PROVIDED DATA:
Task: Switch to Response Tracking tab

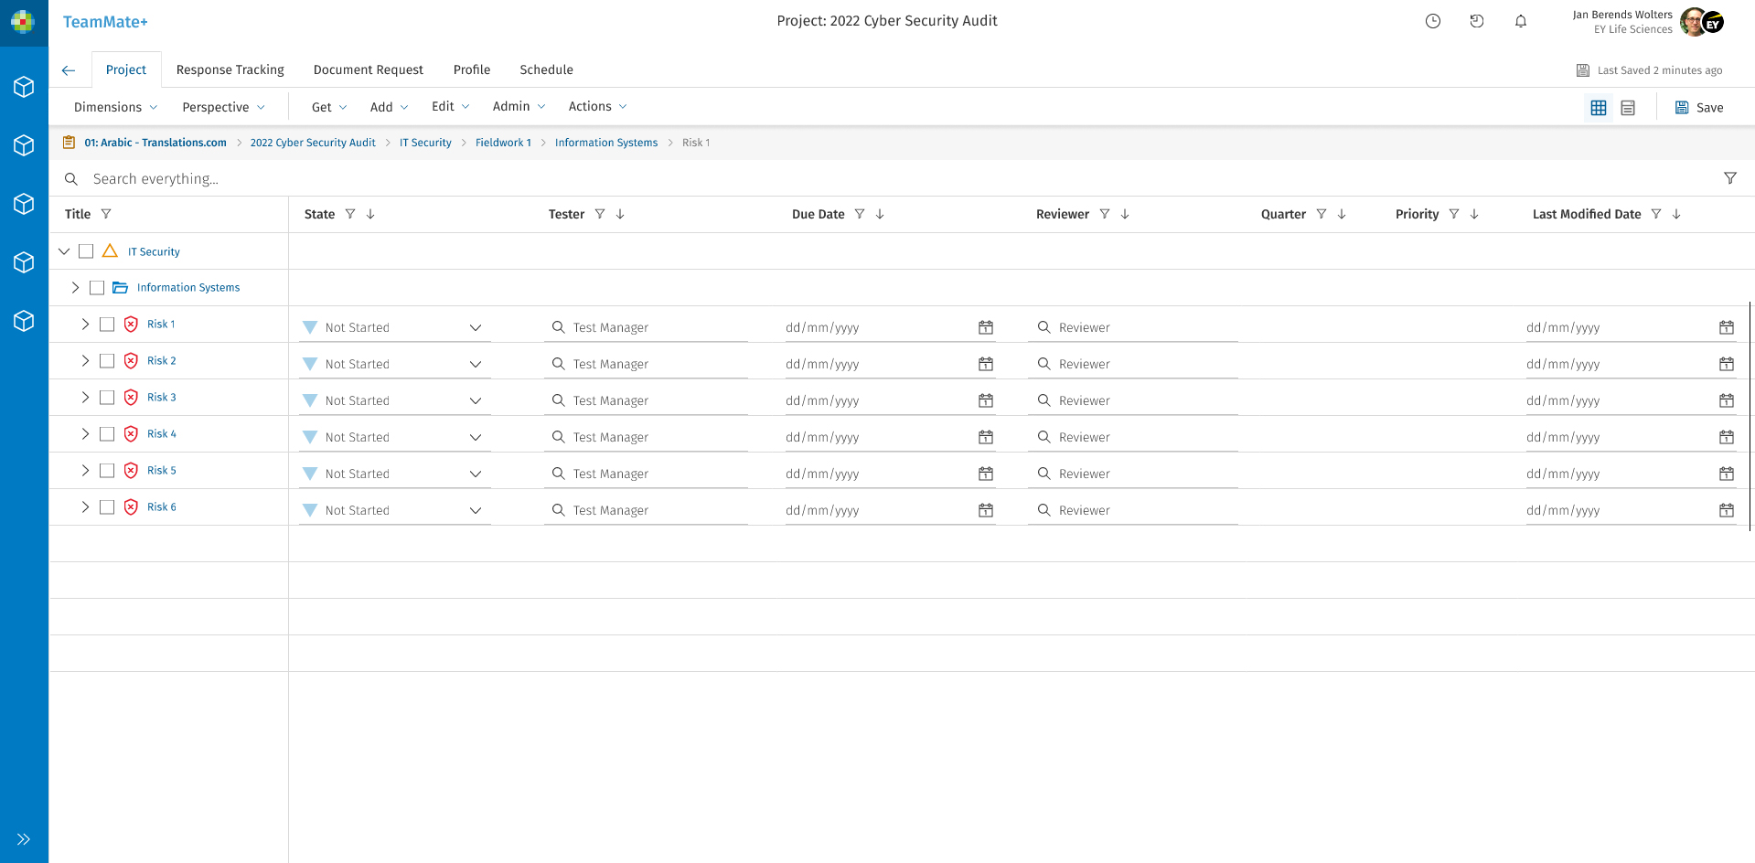Action: point(230,69)
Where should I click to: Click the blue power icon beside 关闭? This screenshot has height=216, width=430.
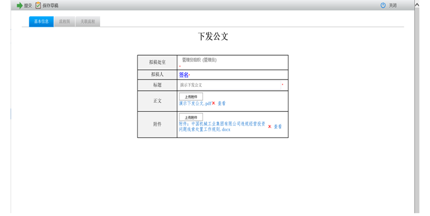click(383, 5)
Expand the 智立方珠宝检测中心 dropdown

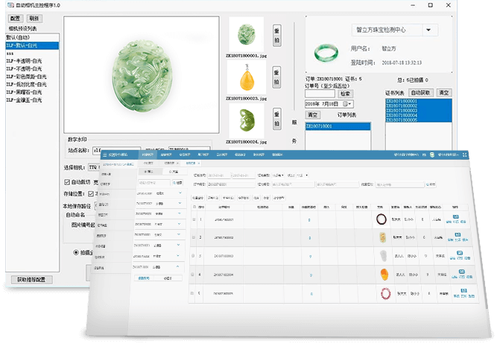tap(430, 31)
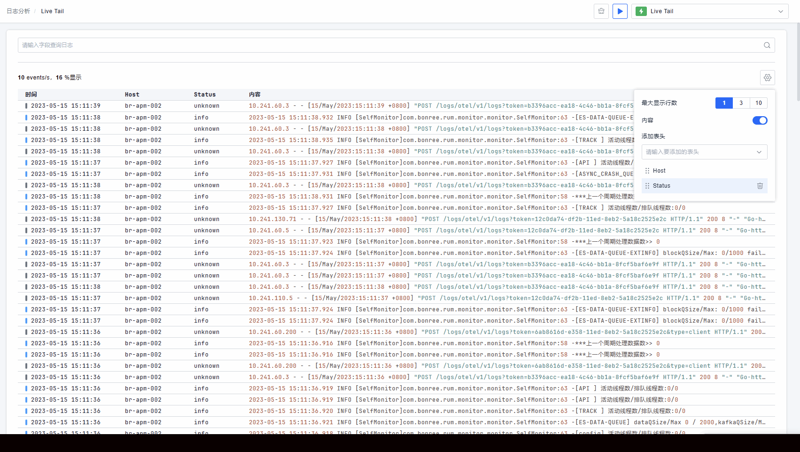
Task: Set max display rows to 1
Action: pos(724,103)
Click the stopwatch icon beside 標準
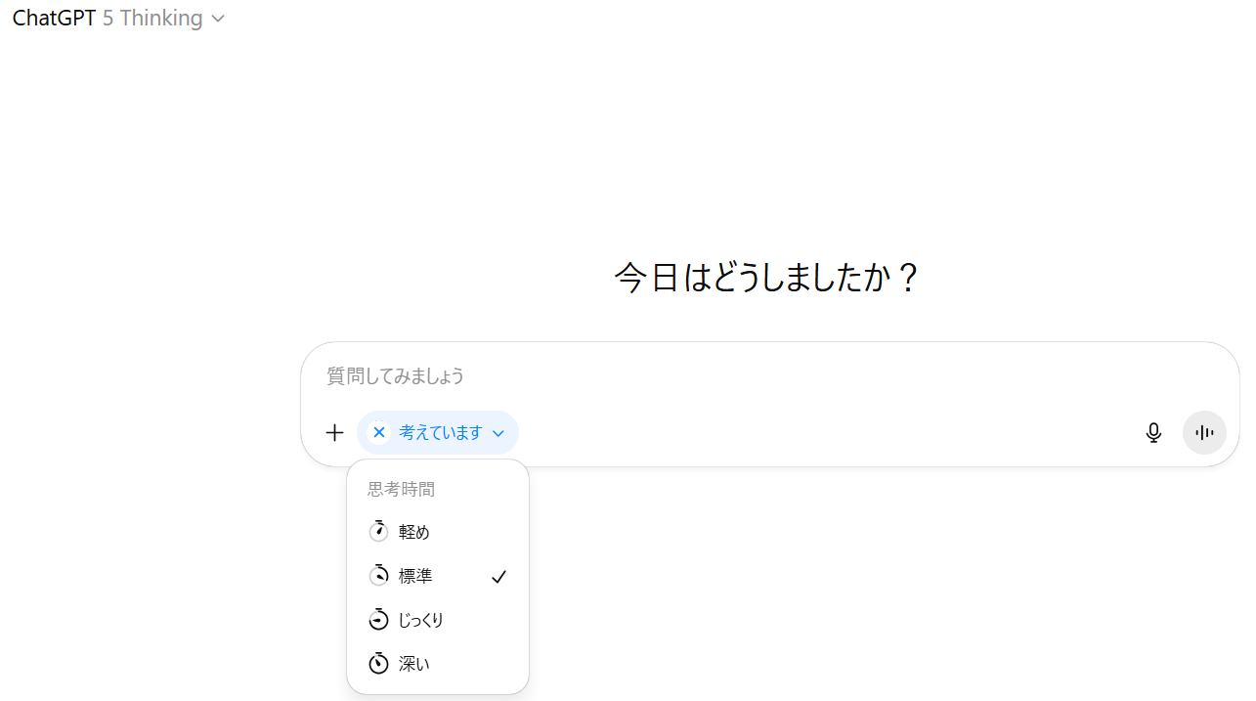Viewport: 1256px width, 701px height. coord(378,575)
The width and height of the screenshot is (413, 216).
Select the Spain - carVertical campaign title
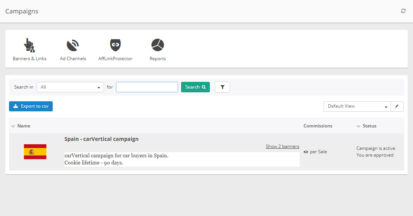point(101,139)
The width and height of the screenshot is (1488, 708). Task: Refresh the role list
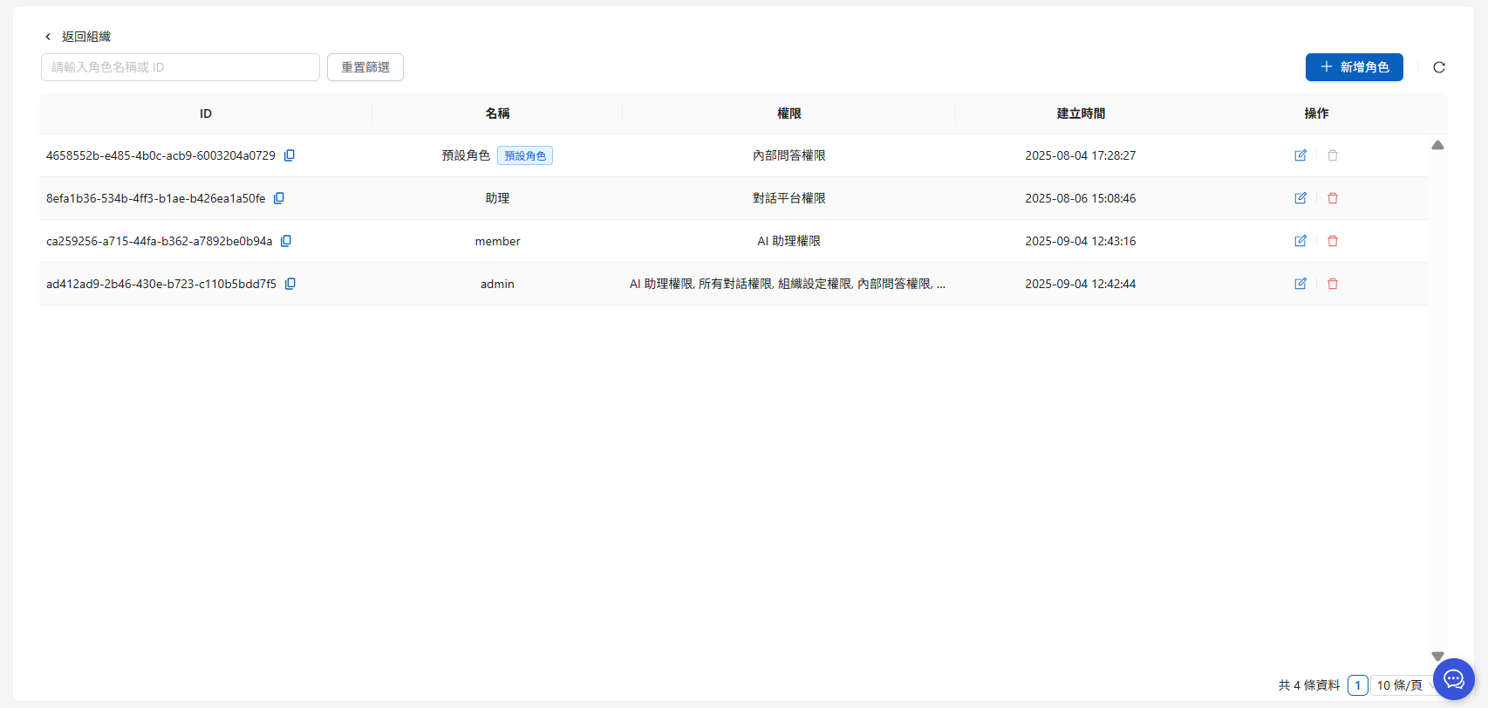tap(1439, 67)
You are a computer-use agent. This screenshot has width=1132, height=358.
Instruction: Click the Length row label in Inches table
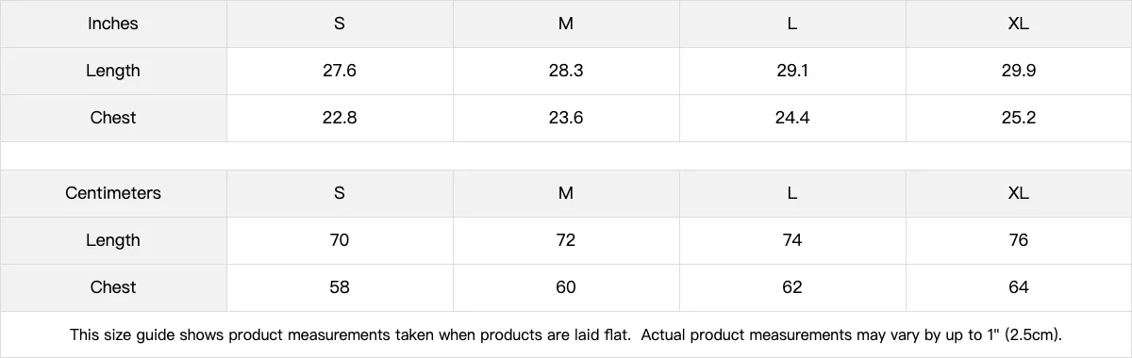click(x=113, y=71)
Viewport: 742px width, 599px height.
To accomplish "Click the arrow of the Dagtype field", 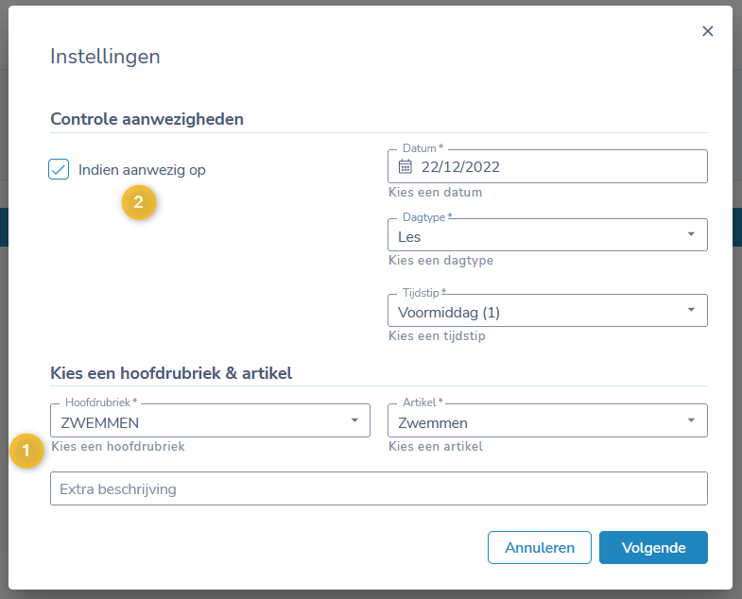I will [690, 234].
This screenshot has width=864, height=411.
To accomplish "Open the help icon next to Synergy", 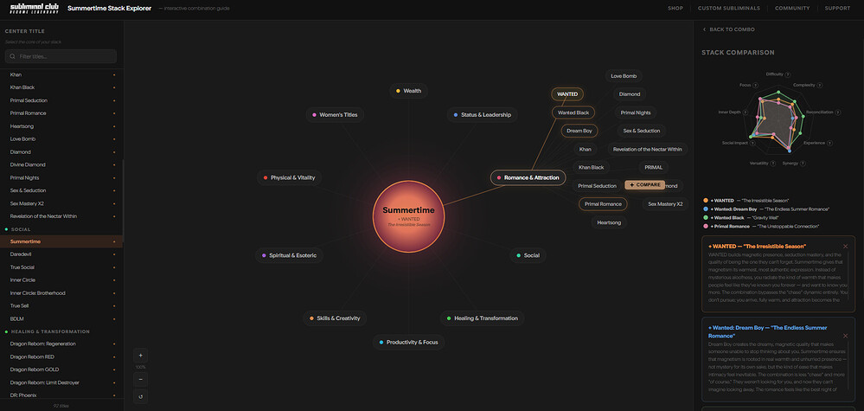I will 803,164.
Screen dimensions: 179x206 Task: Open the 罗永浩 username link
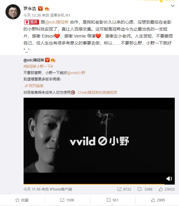tap(30, 8)
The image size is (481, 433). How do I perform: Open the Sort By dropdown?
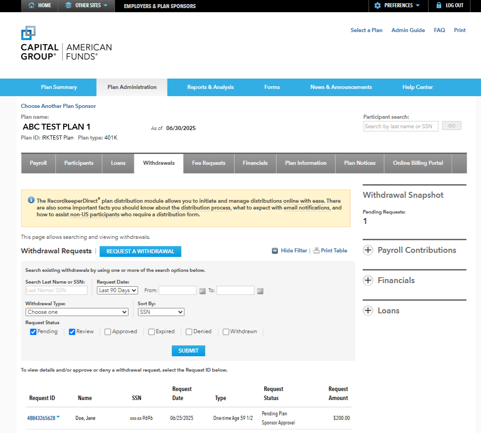[x=161, y=312]
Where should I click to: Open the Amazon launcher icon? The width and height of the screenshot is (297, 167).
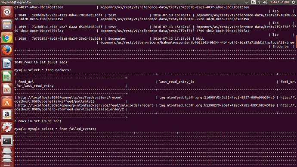tap(7, 115)
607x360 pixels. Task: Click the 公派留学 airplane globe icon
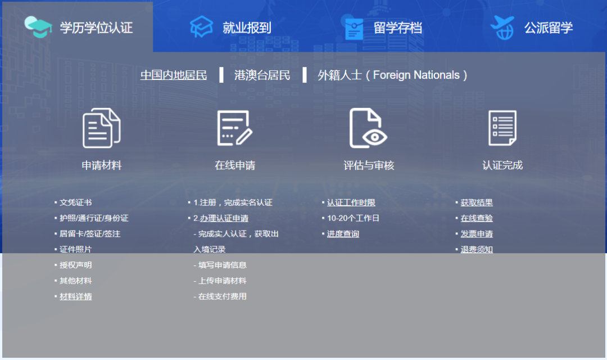502,26
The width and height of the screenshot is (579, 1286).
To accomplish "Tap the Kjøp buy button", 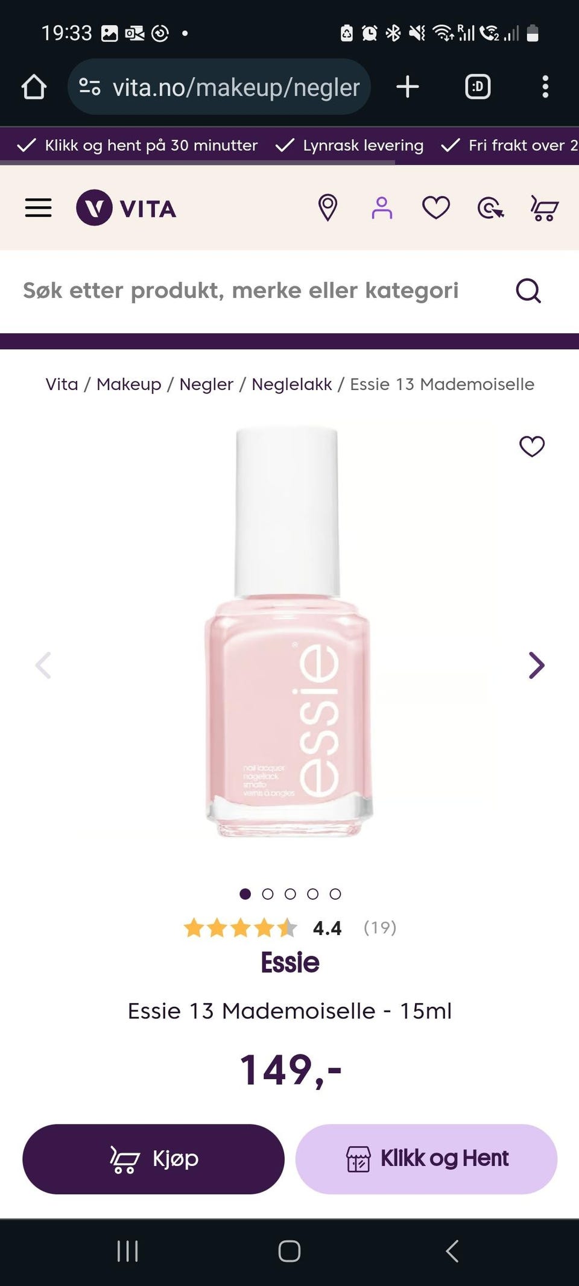I will coord(153,1159).
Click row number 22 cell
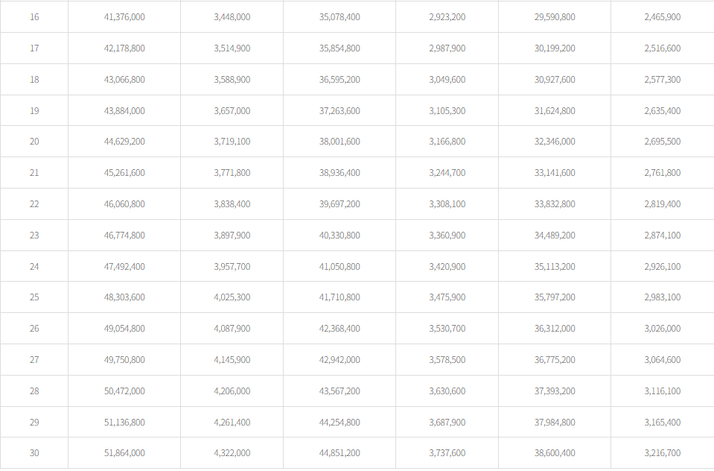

WORK INSTRUCTION: What you write must match the listing exactly, from the line with "Where should I click to: Open" up to and including the line with "The width and height of the screenshot is (579, 1286).". Pictures stay out.

TASK SOLUTION:
Where should I click to: Open the Amazon launcher icon? The width and height of the screenshot is (297, 167).
tap(7, 115)
607x360 pixels. Task: Click the 公派留学 airplane globe icon
502,26
The width and height of the screenshot is (579, 1286).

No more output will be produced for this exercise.